● **Tareas requeridas**
• a. Reescribe el pasaje del texto sobre Sándor Márai desde "Luego en una" hasta "en el cajón?", cambiando "revólver" por "arma".
• b. Escribe la continuación del texto sobre Sándor Márai a partir de su última oración.

● **Sección del documento**

El escritor español hacía referencia al escritor húngaro Sándor Márai, que ya con más de 80 años, con su salud deteriorada y sin la compañía de su esposa, su querida Lola, con quién había convivido por más de 50 años, contemplaba la idea de acabar con su vida.
En una entrada de sus diarios Márai cuenta que un día fue a comprarse una pistola, pero como faltaba un formulario de la policía no se la pudo llevar. Pasado un tiempo, cuando vuelve al lugar, el vendedor le entrega la pistola empaquetada con esmero junto con 50 balas. Márai le dice que no es necesaria tanta munición y el hombre solo se encoge de hombros y le responde que eso nunca se sabe.
Luego en una temporada fuera de la ciudad, cuenta que que le reconforta pensar que en San Diego tiene un revólver en la mesita de noche y que no es la desesperanza lo que lo lleva a tener esos pensamientos, sino la idea de que es la única salida de una situación vergonzosa: la vida, está ilusión grotesca, concluye el escritor. Luego se pregunta: Si el deterioro de mi ojo avanza a este ritmo, ¿seré capaz de encontrar la pistola en el cajón?
Quizá en ese mismo cajón guardaba el manuscrito de una novela policiaca la última en la que estuvo trabajando, pero a veces pasaba varias semanas sin sacarlo, pues ya no confiaba ni el mismo ni en el texto. Tampoco en la finalidad de la literatura ni en su legitimidad. Ya no se sentía especialmente inclinado a volver a escribir, sino más bien como un viejo payaso que ensaya un nuevo número y aparenta ser joven.
Sería más decente callarme para siempre, pero callarse es tan aburrido…
Márai estaba devastado por la enfermedad de Lola, quien pasó sus últimos días en el hospital y pensaba que sin ella a su lado ya nada tendría sentido.

● **Registros de datos**

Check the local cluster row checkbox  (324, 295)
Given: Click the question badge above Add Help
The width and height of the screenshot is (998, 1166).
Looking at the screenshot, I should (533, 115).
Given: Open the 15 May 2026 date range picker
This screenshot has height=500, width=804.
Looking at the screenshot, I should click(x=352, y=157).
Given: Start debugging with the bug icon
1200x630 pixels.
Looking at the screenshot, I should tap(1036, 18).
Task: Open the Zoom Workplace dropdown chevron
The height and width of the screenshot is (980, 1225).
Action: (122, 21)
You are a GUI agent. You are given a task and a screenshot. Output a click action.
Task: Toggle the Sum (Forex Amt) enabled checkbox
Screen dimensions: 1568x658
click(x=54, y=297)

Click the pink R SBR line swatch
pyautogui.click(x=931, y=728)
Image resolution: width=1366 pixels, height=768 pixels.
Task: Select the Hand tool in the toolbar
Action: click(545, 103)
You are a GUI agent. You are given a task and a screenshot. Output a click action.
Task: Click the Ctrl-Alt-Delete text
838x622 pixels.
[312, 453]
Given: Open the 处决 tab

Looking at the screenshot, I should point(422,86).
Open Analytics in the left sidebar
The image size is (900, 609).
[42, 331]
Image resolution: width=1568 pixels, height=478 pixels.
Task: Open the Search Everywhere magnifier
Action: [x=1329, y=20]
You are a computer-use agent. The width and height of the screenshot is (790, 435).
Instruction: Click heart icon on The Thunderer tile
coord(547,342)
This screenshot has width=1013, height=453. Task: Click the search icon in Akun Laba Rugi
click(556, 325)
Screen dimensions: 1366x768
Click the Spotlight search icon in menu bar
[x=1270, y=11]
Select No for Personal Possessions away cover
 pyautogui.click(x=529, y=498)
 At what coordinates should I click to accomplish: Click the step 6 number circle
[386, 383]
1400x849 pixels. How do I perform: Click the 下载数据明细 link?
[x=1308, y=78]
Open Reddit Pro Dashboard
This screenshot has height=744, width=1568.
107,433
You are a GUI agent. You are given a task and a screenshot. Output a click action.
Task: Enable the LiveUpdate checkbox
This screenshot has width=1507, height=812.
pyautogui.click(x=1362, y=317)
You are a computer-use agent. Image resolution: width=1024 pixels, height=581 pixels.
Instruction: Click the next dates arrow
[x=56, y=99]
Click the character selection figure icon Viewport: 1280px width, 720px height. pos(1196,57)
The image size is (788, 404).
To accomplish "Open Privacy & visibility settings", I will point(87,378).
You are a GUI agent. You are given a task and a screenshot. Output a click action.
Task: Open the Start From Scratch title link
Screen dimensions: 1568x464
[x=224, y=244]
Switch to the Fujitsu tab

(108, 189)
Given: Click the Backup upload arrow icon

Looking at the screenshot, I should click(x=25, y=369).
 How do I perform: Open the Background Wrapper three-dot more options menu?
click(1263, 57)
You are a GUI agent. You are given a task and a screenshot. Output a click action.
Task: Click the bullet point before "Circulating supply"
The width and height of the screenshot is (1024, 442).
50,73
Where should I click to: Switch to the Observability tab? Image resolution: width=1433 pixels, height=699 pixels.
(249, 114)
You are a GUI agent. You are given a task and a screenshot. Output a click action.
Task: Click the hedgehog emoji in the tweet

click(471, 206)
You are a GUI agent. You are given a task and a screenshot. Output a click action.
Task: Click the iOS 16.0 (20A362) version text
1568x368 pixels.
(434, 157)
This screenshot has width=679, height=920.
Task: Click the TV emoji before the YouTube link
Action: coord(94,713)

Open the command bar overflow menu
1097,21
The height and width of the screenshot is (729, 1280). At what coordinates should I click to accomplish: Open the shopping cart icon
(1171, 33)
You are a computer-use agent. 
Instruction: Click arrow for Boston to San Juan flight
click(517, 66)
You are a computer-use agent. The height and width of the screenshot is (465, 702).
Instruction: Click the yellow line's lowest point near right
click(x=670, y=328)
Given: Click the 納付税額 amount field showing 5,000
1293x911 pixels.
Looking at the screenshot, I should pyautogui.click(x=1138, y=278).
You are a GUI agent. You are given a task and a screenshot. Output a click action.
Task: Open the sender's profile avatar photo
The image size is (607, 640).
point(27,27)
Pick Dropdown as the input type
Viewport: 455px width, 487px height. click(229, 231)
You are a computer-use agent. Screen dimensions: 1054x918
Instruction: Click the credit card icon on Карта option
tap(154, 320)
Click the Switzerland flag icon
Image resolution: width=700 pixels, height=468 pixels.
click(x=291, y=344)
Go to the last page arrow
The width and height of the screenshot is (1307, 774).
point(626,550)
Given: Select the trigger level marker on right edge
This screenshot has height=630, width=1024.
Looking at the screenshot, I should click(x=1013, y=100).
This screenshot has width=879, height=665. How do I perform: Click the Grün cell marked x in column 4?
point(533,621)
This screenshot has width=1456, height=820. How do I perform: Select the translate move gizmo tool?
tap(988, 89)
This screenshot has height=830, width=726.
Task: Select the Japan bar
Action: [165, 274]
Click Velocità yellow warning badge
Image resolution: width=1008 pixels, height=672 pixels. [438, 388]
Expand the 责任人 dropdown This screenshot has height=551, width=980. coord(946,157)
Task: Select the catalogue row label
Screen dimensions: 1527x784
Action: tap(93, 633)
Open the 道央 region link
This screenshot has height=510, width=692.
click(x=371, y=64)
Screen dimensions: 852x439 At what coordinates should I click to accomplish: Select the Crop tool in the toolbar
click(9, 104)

● **Respuestas por tarea**
• a.
Luego en una temporada fuera de la ciudad, cuenta que que le reconforta pensar que en San Diego tiene un arma en la mesita de noche y que no es la desesperanza lo que lo lleva a tener esos pensamientos, sino la idea de que es la única salida de una situación vergonzosa: la vida, está ilusión grotesca, concluye el escritor. Luego se pregunta: Si el deterioro de mi ojo avanza a este ritmo, ¿seré capaz de encontrar la pistola en el cajón?

• b.
Durante sesenta y dos años todo se lo he leído primero a ella, todos los escritos.
Ya no tengo a quién hacerlo. La expresión escrita ha perdido todo atractivo para mí.
Si ella se va, debo seguirla sin algaradas, sin hacer ruido.
¿La echo de menos? Tanto como echaría de menos el aire.
Me la evocan las palabras, los objetos, todo. Incluso al aire le falta algo.
Vida, personas, trabajo, literatura, todo se ha acabado. Hastío y vergüenza, si pienso
en la escritura. Escribía para L., todo era por ella. Ya no tengo a quien escribir. Me cuesta creerlo.
Felipe cuenta con un plan y es suicidarse a los 82 años, pero cuando llega a esa edad no encuentra el momento adecuado para acabar con su vida, bien sea por cansancio, por un resfrío o porque se sentía a gusto con ella. Envejecer es ser ocupado por un extraño, concluye el narrador.
Al final Felipe se da cuenta de que no es capaz de matarse, una lástima, porque lo consideraba un plan fabuloso.
De pronto lo que le hizo falta fue una pistola debajo de su almohada.